**Records from a data source:**
--- START ---
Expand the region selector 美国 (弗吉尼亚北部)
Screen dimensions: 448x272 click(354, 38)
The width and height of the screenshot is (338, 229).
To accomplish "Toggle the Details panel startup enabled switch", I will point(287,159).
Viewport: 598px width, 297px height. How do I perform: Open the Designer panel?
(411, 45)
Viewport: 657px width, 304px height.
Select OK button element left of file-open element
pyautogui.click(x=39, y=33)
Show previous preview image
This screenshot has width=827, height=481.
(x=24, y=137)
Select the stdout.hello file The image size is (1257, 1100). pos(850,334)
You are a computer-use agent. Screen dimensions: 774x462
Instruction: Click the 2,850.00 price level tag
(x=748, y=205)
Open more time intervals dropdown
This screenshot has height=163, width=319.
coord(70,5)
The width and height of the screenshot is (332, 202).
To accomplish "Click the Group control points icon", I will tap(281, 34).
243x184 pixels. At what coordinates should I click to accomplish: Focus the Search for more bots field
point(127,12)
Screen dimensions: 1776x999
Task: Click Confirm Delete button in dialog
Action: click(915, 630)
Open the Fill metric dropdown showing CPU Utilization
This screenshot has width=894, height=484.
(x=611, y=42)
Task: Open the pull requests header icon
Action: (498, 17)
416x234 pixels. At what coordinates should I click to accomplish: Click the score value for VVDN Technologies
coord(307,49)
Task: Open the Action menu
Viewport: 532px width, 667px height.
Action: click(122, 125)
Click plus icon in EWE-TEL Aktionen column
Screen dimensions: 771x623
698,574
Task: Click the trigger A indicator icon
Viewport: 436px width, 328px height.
--- END ---
Produce a verbatim copy of each record above.

Expand the region selector 美国 (弗吉尼亚北部)
Screen dimensions: 448x272 click(354, 38)
The width and height of the screenshot is (338, 229).
To accomplish "Toggle the Details panel startup enabled switch", I will point(287,159).
Viewport: 598px width, 297px height. How do I perform: Open the Designer panel?
(411, 45)
Viewport: 657px width, 304px height.
Select OK button element left of file-open element
pyautogui.click(x=39, y=33)
Show previous preview image
This screenshot has width=827, height=481.
(x=24, y=137)
Select the stdout.hello file The image size is (1257, 1100). pos(850,334)
You are a computer-use agent. Screen dimensions: 774x462
Instruction: Click the 2,850.00 price level tag
(x=748, y=205)
Open more time intervals dropdown
This screenshot has height=163, width=319.
coord(70,5)
The width and height of the screenshot is (332, 202).
To accomplish "Click the Group control points icon", I will tap(281, 34).
243x184 pixels. At what coordinates should I click to accomplish: Focus the Search for more bots field
point(127,12)
Screen dimensions: 1776x999
Task: Click Confirm Delete button in dialog
Action: click(915, 630)
Open the Fill metric dropdown showing CPU Utilization
This screenshot has width=894, height=484.
(x=611, y=42)
Task: Open the pull requests header icon
Action: (498, 17)
416x234 pixels. At what coordinates should I click to accomplish: Click the score value for VVDN Technologies
coord(307,49)
Task: Open the Action menu
Viewport: 532px width, 667px height.
Action: click(122, 125)
Click plus icon in EWE-TEL Aktionen column
Screen dimensions: 771x623
698,574
Task: Click the trigger A indicator icon
Viewport: 436px width, 328px height.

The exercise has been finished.